*** DATA FOR REVIEW Section Begins ***

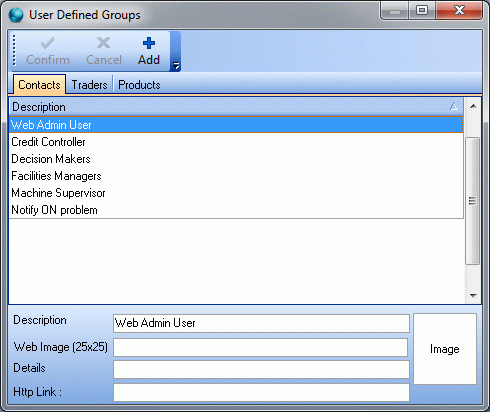Select the Contacts tab
Image resolution: width=490 pixels, height=412 pixels.
39,85
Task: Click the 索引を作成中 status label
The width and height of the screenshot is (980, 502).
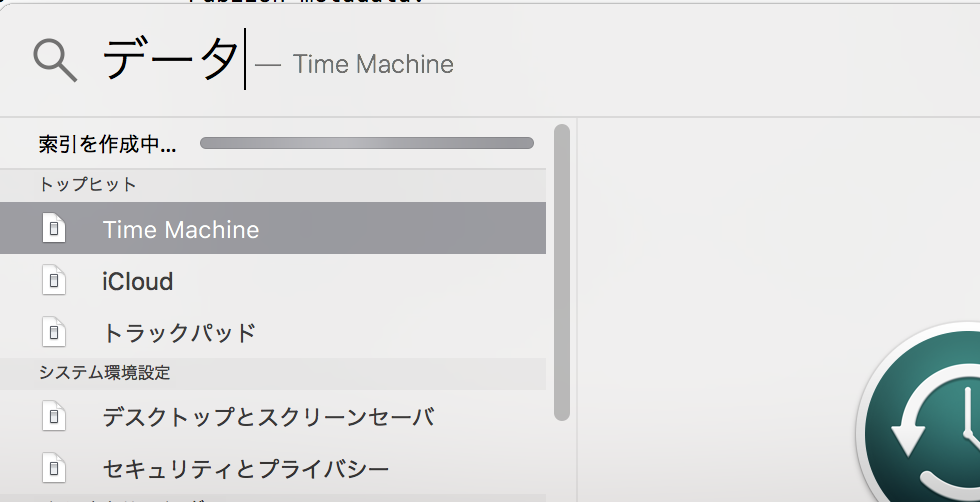Action: coord(107,144)
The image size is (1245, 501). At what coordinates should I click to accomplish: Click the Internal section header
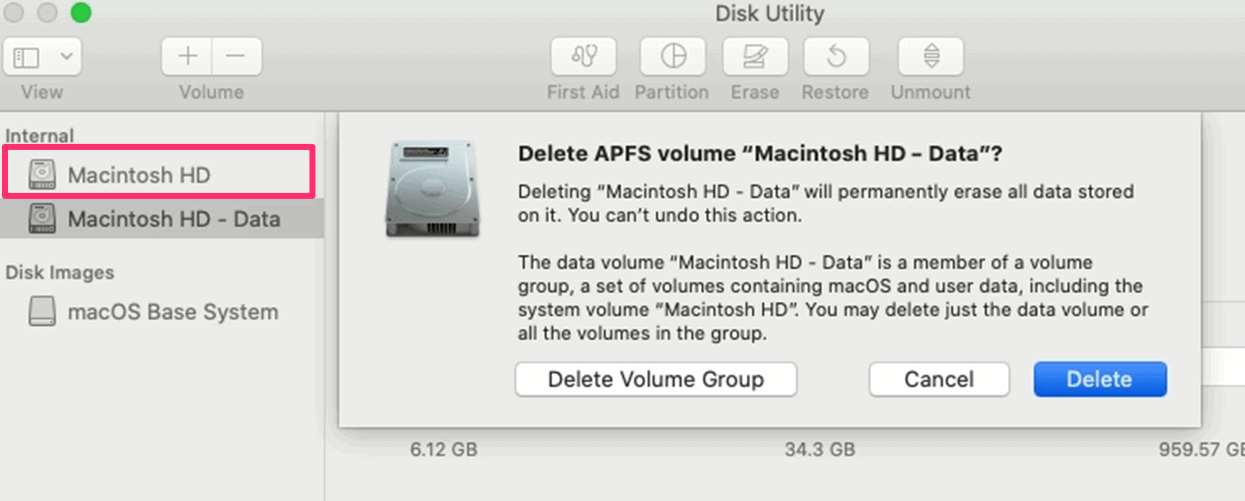pos(40,135)
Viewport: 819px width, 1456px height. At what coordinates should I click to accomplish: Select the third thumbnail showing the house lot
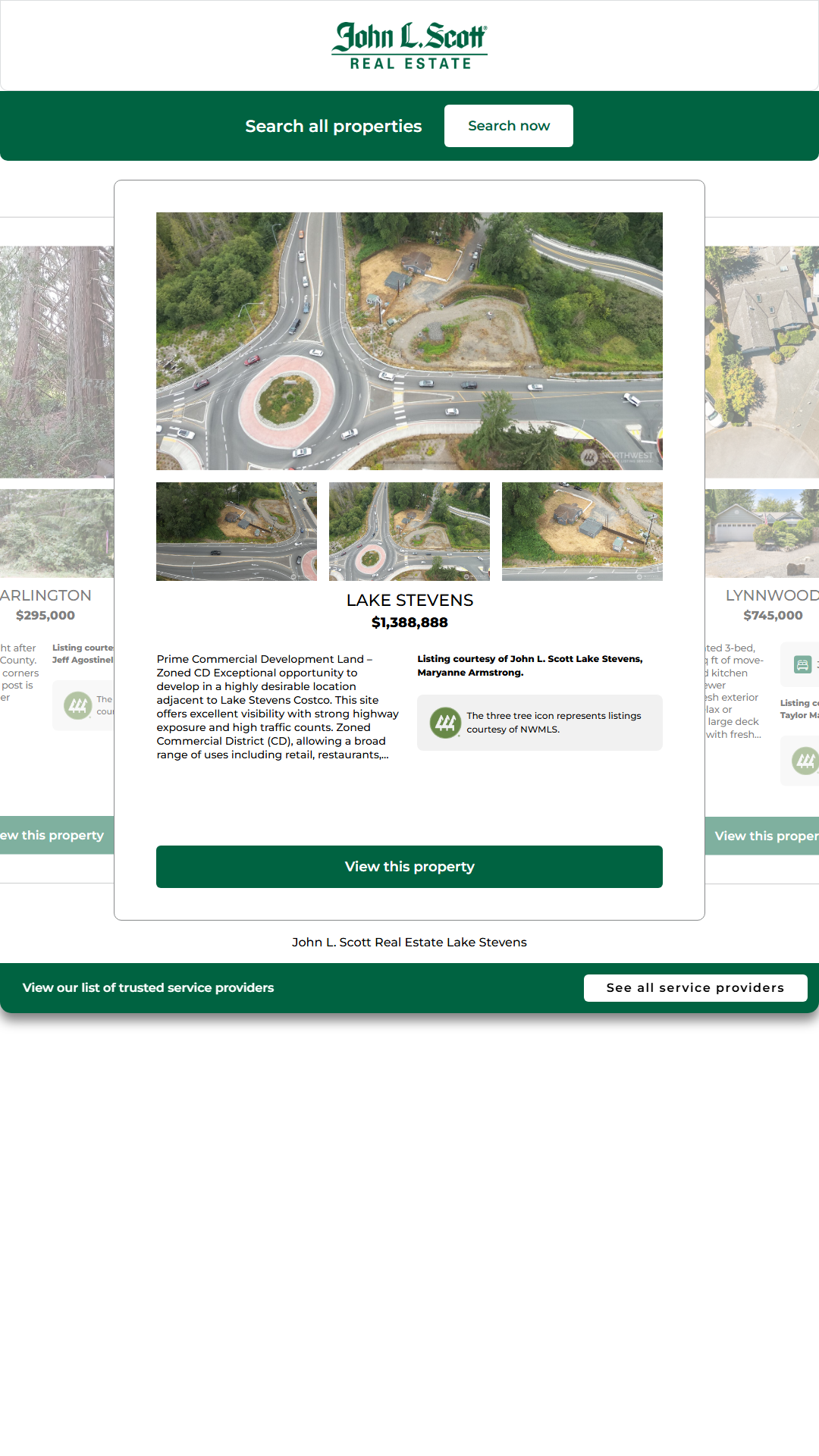[582, 532]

*** DATA FOR REVIEW Section Ends ***

> **INSTRUCTIONS FOR THE TASK**
Begin with the line that contains "Viewport: 819px width, 1456px" and copy every line through the end of the listing, exactly as written, both ends included. Pictures are not part of the copy.

> **ANSWER SECTION**
Viewport: 819px width, 1456px height. At what coordinates should I click to accomplish: Select the third thumbnail showing the house lot
[582, 532]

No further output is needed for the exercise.